IMAGE: Dario Robleto, At War With the Entropy of Nature / Ghosts Don’t Always Want to Come Back (detail), 2002. Cassette: carved bone and bone dust from every bone in the body, trinitite, (glass produced during the first atomic test explosion, circa 1945 from Trinity test site, when heat from blast melted surrounding sand), metal screws, rust, typeset. Audio tape: an original composition of military drum marches, various weapon fire and soldiers’ voices from battlefields of various wars made from E.V.P. recordings (Electronic Voice Phenomena: voices and sounds of the dead or past, detected through magnetic audiotape)
Forbes is totally on board with the Wu-Tang Clan’s plan to release just one copy of its next album–and with the art-market strategies behind the move:
Like the work of a master Impressionist, it will truly be one-of-a-kind—-in lieu of a traditional major label or independent launch, the iconic hip-hop collective will make and sell just one copy of the album. And similar to a Monet or a Degas, the price tag will be a multimillion-dollar figure.
“We’re about to sell an album like nobody else sold it before,” says Robert “RZA” Diggs, the first Wu-Tang member to speak on record about Once Upon A Time In Shaolin, in an exclusive interview with FORBES. “We’re about to put out a piece of art like nobody else has done in the history of [modern] music. We’re making a single-sale collector’s item. This is like somebody having the scepter of an Egyptian king.” …
As an interesting response to current music-industry conditions, and as an assertion of the artistic value of Wu-Tang’s music, I have no problem with the tactic. Here’s where I do have a problem:
According to RZA and the album’s main producer Tarik “Cilvaringz” Azzougarh, a Morocco-based part of Wu-Tang’s extended family, the plan is to first take Once Upon A Time In Shaolin on a “tour” through museums, galleries, festivals and the like. Just like a high-profile exhibit at a major institution, there will be a cost to attend, likely in the $30-$50 range.
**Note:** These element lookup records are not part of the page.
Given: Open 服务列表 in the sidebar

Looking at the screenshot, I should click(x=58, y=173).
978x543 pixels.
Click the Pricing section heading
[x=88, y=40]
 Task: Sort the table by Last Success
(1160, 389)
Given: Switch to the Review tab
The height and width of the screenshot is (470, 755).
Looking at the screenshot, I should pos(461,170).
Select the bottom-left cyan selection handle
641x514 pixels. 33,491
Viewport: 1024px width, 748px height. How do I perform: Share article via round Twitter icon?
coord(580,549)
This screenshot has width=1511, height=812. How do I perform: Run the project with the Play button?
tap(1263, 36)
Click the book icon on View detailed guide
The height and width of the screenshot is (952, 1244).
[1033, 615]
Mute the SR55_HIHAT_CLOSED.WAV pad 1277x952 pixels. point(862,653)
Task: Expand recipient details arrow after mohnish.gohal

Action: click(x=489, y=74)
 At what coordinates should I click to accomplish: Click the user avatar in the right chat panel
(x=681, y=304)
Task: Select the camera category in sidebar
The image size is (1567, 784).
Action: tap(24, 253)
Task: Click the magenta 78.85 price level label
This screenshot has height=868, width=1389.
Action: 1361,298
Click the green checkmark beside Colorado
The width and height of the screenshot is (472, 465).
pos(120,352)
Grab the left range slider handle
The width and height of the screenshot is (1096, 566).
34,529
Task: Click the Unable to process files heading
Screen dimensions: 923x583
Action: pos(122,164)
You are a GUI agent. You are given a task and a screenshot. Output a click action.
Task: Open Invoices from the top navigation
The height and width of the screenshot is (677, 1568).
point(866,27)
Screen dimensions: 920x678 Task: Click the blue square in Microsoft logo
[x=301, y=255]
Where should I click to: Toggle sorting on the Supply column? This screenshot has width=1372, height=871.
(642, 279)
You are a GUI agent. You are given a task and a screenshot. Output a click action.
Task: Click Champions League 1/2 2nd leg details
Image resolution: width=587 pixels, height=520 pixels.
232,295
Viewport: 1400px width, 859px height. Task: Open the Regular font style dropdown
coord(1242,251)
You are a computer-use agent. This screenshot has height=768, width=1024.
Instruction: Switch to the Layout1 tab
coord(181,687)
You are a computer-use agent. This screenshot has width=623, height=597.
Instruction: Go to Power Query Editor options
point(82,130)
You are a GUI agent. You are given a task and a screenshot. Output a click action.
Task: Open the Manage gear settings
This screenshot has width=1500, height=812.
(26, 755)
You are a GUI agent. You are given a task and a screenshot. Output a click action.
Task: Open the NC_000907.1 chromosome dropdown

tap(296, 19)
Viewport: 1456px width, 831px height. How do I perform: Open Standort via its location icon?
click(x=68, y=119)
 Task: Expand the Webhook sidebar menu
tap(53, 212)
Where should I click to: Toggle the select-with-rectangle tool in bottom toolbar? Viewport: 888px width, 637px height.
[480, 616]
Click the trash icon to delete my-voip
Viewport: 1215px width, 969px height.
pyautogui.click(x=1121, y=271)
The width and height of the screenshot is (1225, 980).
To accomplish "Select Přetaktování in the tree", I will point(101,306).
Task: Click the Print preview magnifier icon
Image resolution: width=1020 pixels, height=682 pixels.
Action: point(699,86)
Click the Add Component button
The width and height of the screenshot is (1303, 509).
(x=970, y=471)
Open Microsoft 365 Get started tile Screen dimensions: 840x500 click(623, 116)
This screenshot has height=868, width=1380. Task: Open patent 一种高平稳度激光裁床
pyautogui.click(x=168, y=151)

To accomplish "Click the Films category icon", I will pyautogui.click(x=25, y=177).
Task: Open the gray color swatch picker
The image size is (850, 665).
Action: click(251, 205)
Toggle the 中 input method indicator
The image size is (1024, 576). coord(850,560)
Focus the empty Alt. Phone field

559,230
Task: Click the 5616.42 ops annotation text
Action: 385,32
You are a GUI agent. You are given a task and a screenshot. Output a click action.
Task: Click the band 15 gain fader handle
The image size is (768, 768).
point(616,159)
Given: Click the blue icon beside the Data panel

Visitors will go through heavy security to ensure that recording devices aren’t smuggled in; as an extra precaution, they’ll likely have to listen to the 128-minute album’s 31 songs on headphones provided by the venue. As Cilvaringz puts it: “One leak of this thing nullifies the entire concept.”
Though no exhibition dates have been finalized, Cilvaringz says Wu-Tang has been in discussions with a bevy of possible locations, including the Tate Modern (a representative from the institution did not respond to a request for comment). Other venues, including art galleries and listening tents at music festivals, could eventually round out the tour. (emphasis added)
I wonder if any Texas art museums are among the “bevy of possible locations.” If so, they should encourage Wu-Tang to go the festival-tent route instead. My problem isn’t with the musicians’ desire to have their work considered in a museum setting; it’s with their desire to charge museumgoers even more than they’d pay to see the priciest Impressionist shows. And with their plan to impose more security restrictions than visitors face to spend time with masterpieces hundreds, even thousands of years old, and to put museums in the position of policing the band’s copyright. Which, if you think about it, undermines the band’s claim to the singularity of this release. If someone surreptitiously snaps a photo of a Pollock, that hardly “nullifies the entire concept.” Dario Robleto let Yo La Tengo use an image of his sculpture At War With the Entropy of Nature / Ghosts Don’t Always Want to Come Back (2002) on one of their album covers. Does that nullify the entire concept of his sculpture, or its value as an original artwork?
“The idea that music is art has been something we advocated for years,” RZA says in the Forbes story. “And yet its doesn’t receive the same treatment as art in the sense of the value of what it is, especially nowadays when it’s been devalued and diminished to almost the point that it has to be given away for free.”
Ah, but museums like the Menil Collection, Kimbell Art Museum, the Dallas Museum of Art, etc., are the places where we demonstrate the value of art precisely by giving away the chance to experience it in person. Even museums that have maintained the unfortunate practice of charging admission have free days, and their most high-priced special exhibitions are still more affordable that what Wu-Tang wants to charge. If Wu-Tang doesn’t value its art enough to give it away, a museum is the last place this tour should stop. Museum directors should take their cue on this one from Saint Anthony Abbot in Fra Angelico’s painting at the Museum of Fine Arts, Houston and shun whatever mass of gold Wu-Tang offers them. I’d recommend standing in front of the actual painting for inspiration, but it’s not on view. The MFAH removed it, along with most of its pre-1800 European collection, to make way for a $23-a-head Impressionist show.